What to work on:
1 – Read the post about reviewing a textbook contract below. For each statement, say whether it agrees with the post (yes or no) and quote the exact words that decide it. (a) The writer hired a lawyer to help with the contract. (b) The contract ran to about 13 pages. (c) The writer's 2009 contract with Routledge was very different from the new one.
2 – Translate this sentence from the post about reviewing a textbook contract into German: "Because I can get overwhelmed with too much information, I didn’t scour the Internet for all possible information about the variety of industry-standard book contracts for a textbook."
3 – In the post about reviewing a textbook contract, what was the title of the TAA on-demand presentation the writer watched?

Source extract:
In this, the second of my posts on the contract and negotiation process, I consider the wide variety of issues that came up as I read my contract. Not being a lawyer, contracts always seem long and intimidating to me.

As I said in my previous post, my contract was some 13 pages long, and like most legal documents, very detailed. It was not something I would like to handle from a place of ignorance, but it was also not something that I thought required hiring a lawyer to help me. Some research was needed. Because I can get overwhelmed with too much information, I didn’t scour the Internet for all possible information about the variety of industry-standard book contracts for a textbook. I did watch one TAA on demand presentation about contracts: “Anatomy of a Textbook Contract,” which was very helpful in covering many of the general issues that my contract covered.  I also had my previous contract with Routledge from 2009 as a point of comparison, which was quite similar to my new contract in most of the details.

Record extracts:
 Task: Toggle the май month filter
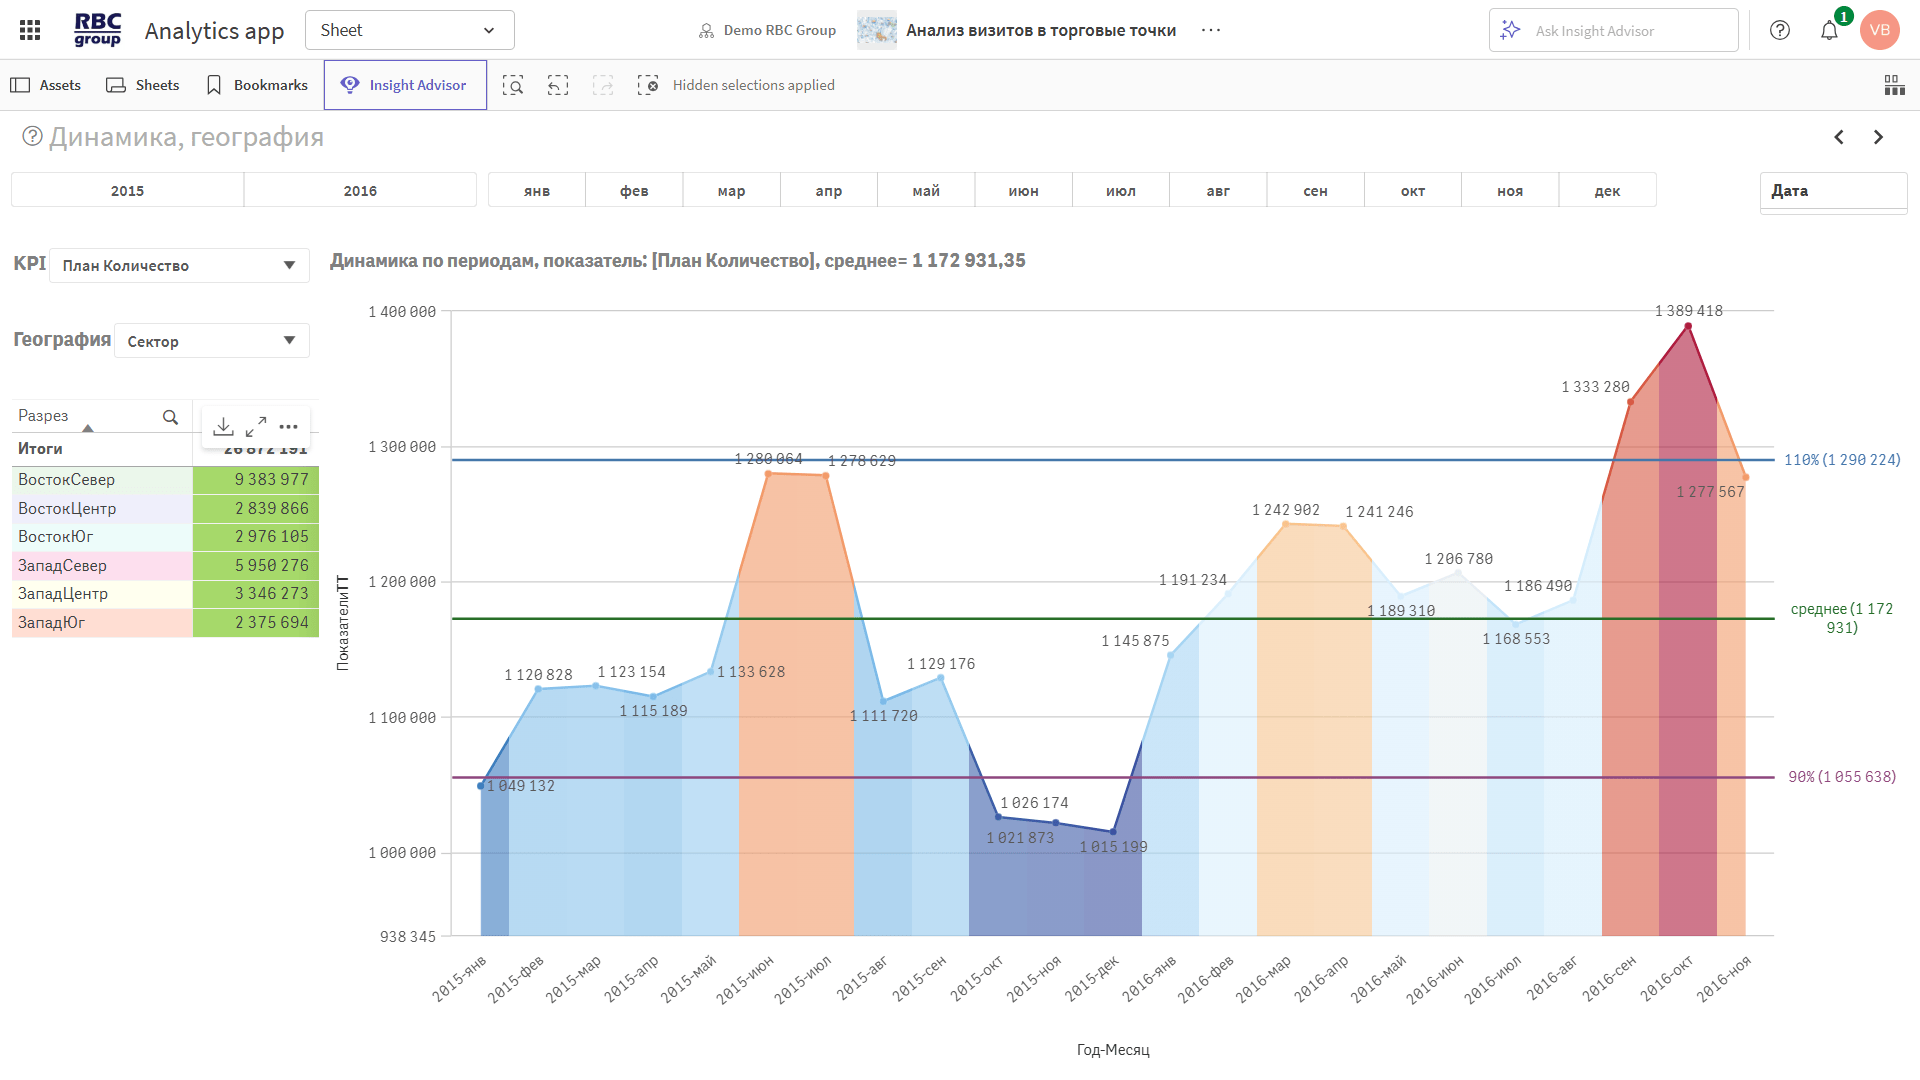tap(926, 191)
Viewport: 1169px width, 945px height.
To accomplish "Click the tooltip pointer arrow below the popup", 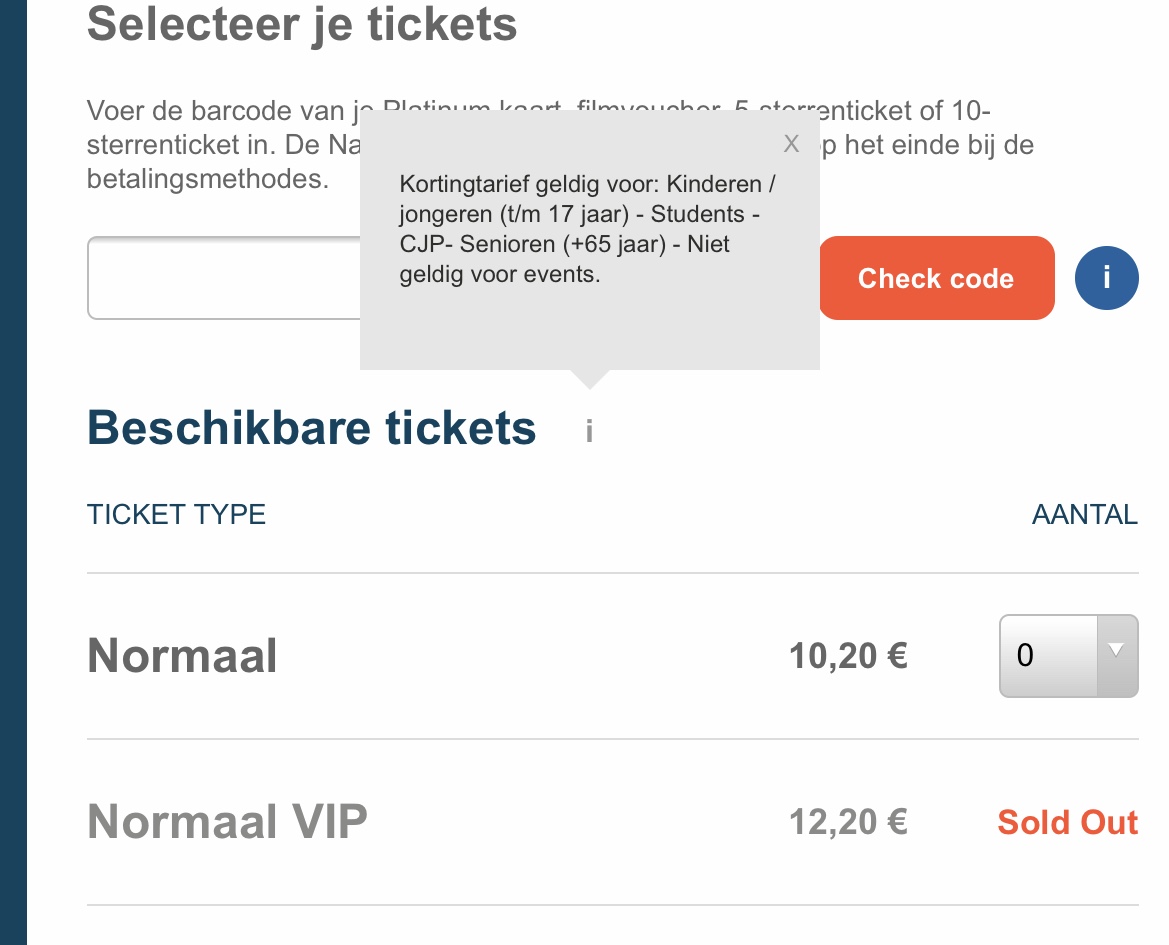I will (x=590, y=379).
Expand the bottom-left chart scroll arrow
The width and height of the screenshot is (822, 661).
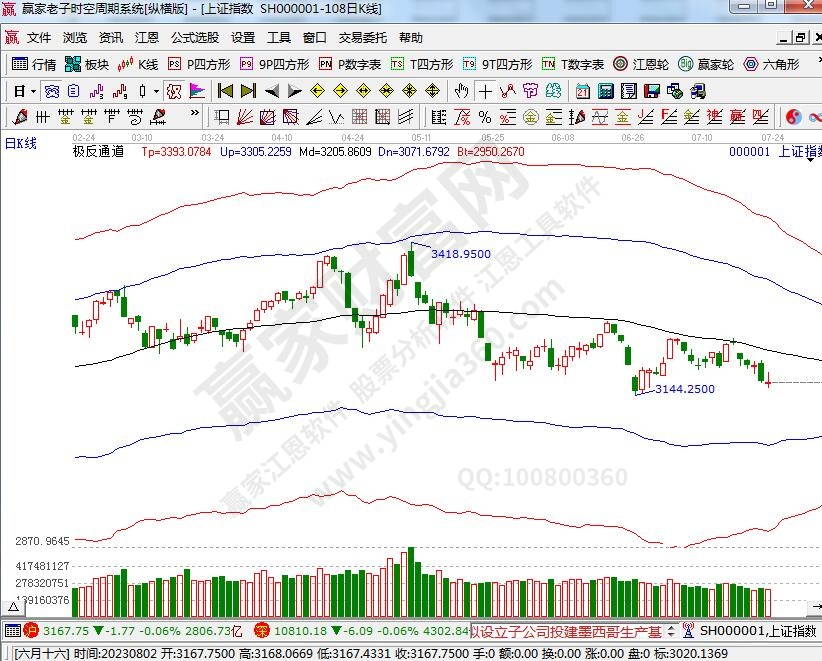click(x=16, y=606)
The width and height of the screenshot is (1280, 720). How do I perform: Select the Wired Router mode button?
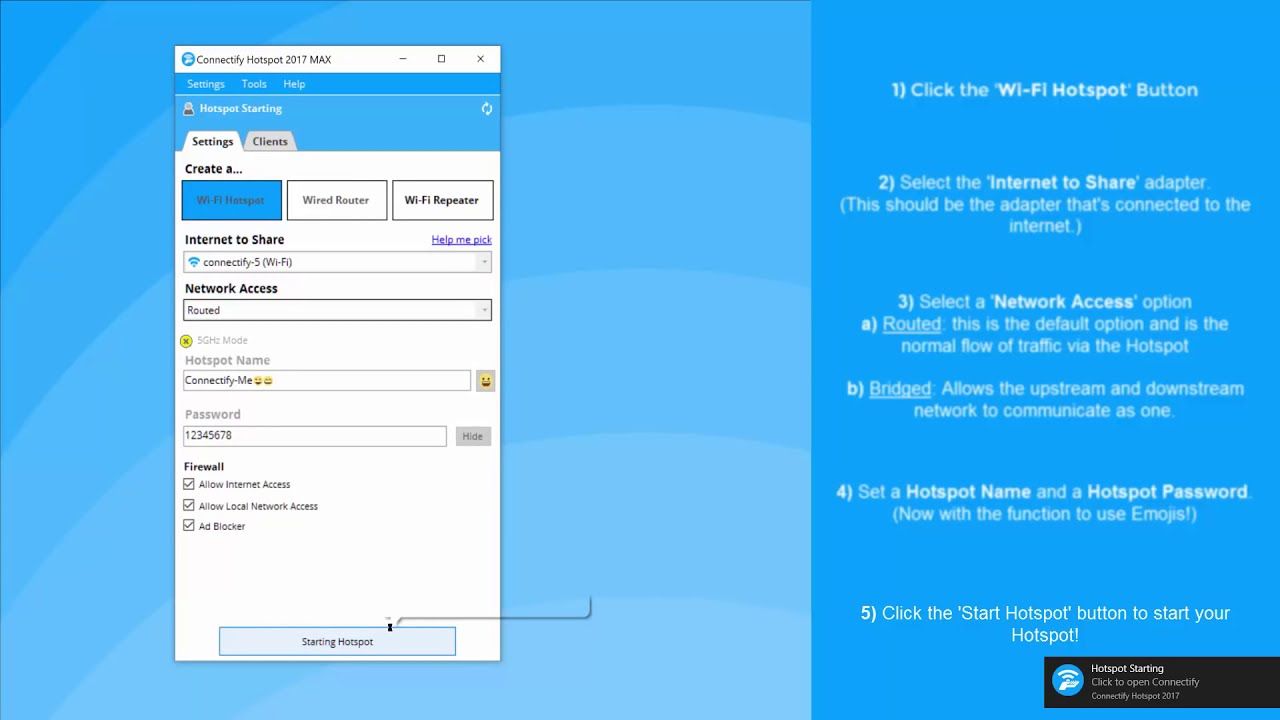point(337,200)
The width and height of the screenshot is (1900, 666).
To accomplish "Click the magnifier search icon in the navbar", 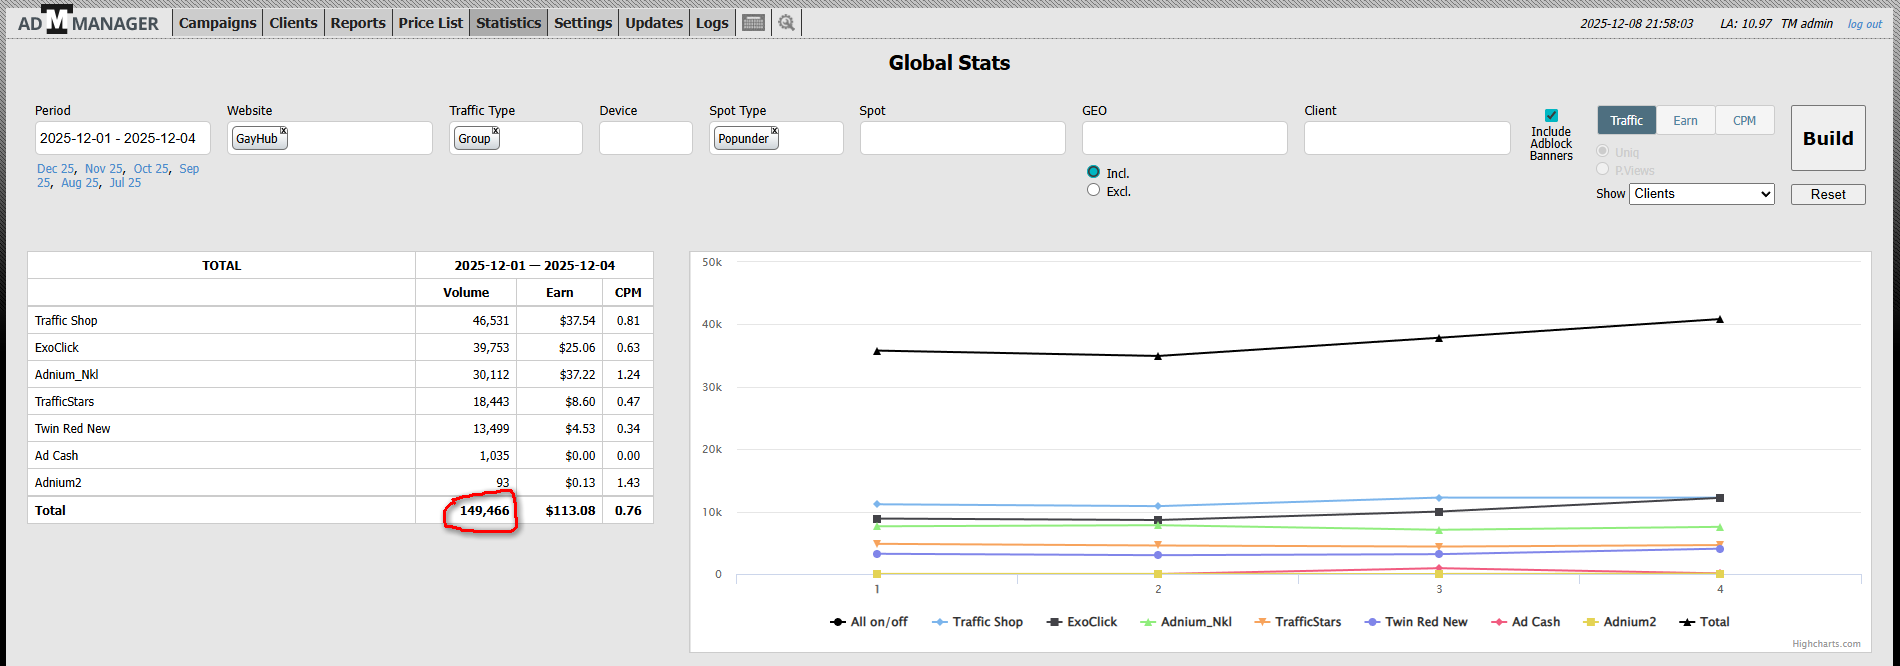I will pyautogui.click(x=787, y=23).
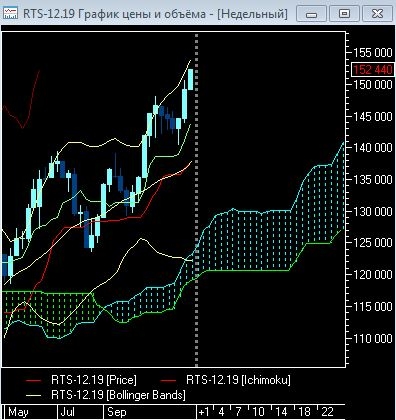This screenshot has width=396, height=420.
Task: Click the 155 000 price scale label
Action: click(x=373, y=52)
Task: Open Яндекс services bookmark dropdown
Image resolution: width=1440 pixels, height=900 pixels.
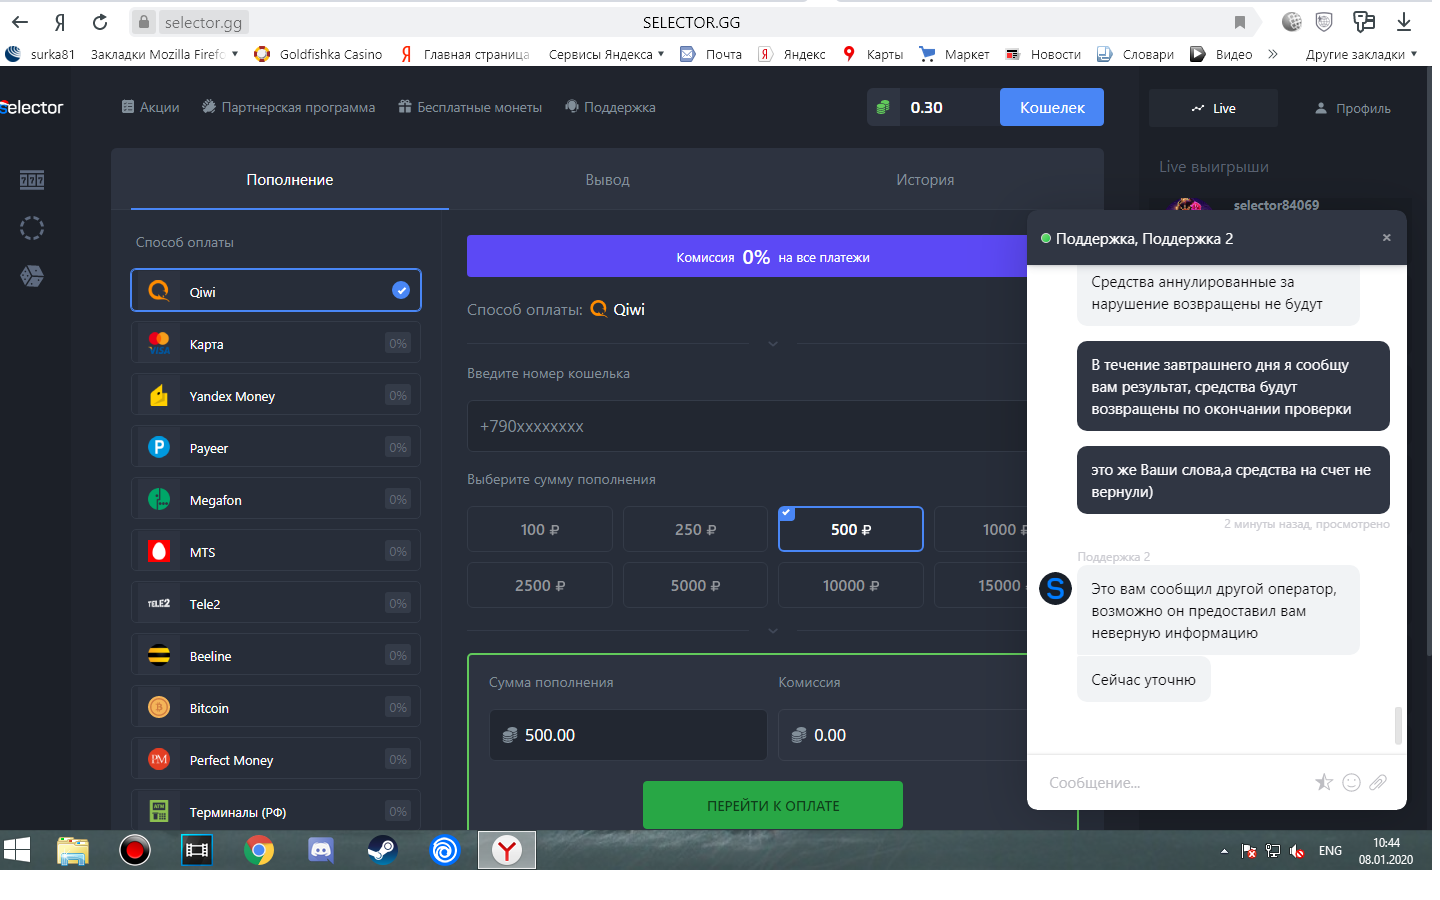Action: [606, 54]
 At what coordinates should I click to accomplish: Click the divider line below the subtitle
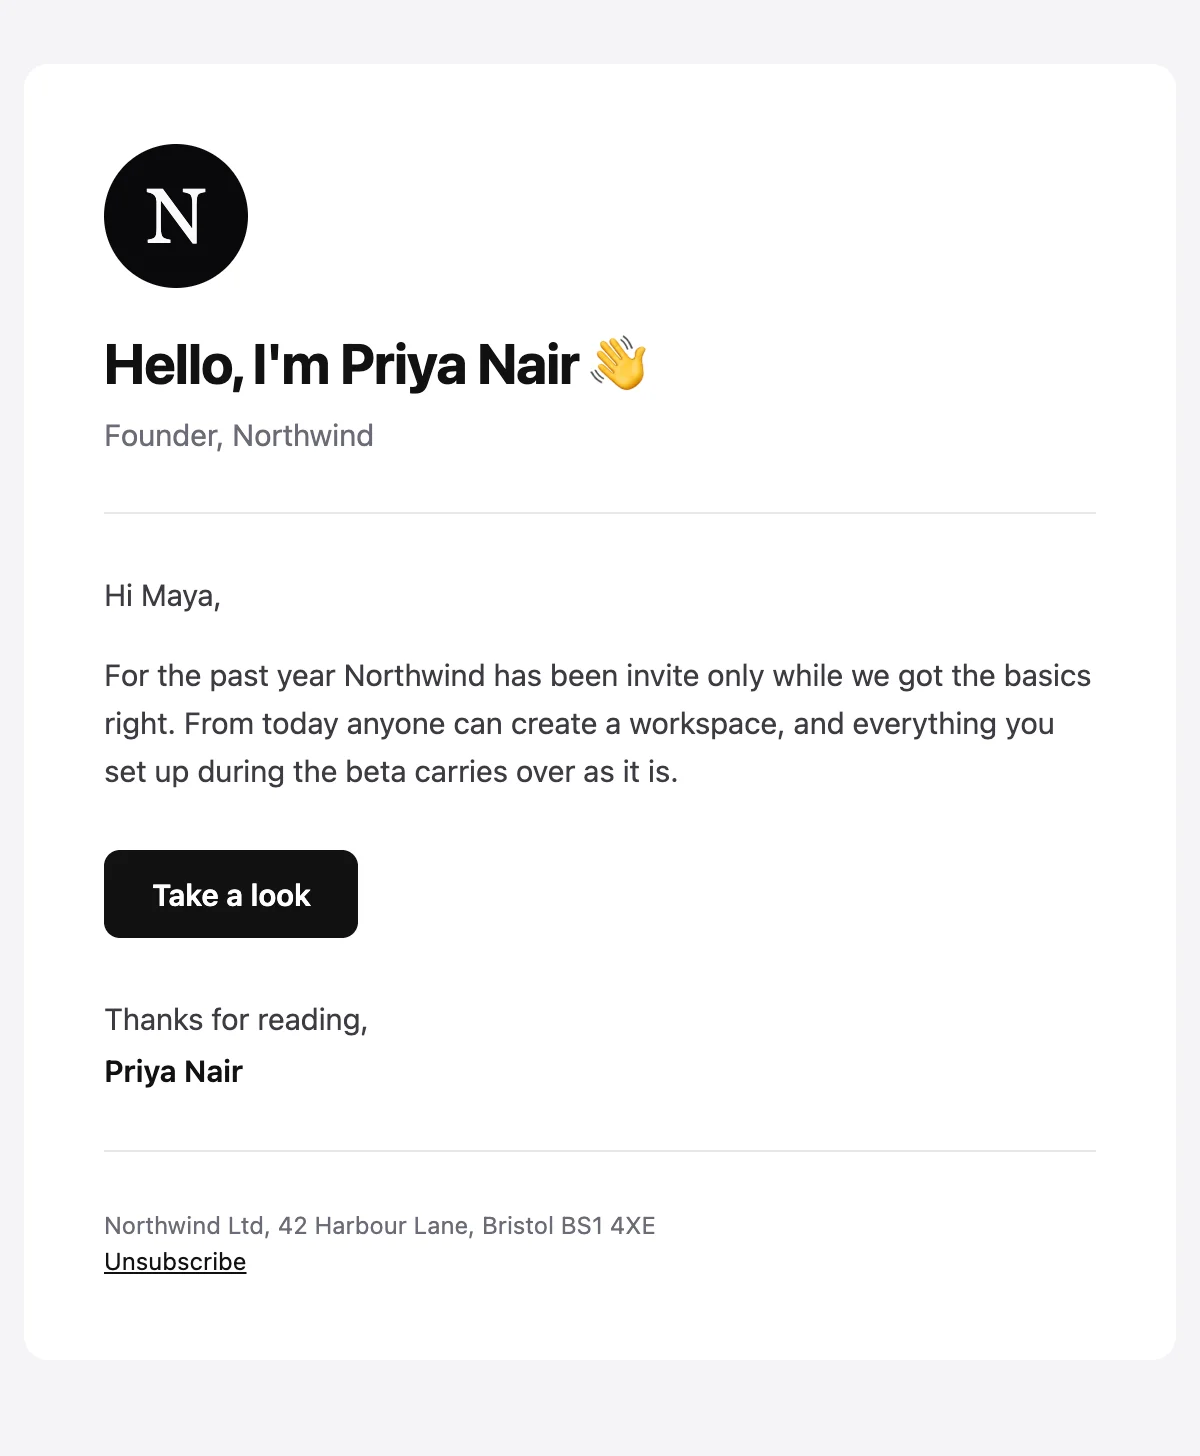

Solutions to the exercise:
1 –
(a) No: "it was also not something that I thought required hiring a lawyer to help me"
(b) Yes: "my contract was some 13 pages long"
(c) No: "which was quite similar to my new contract in most of the details"

2 – Weil mich zu viele Informationen überfordern können, habe ich das Internet nicht nach allen möglichen Informationen über die Vielfalt branchenüblicher Buchverträge für ein Lehrbuch durchforstet.

3 – "Anatomy of a Textbook Contract"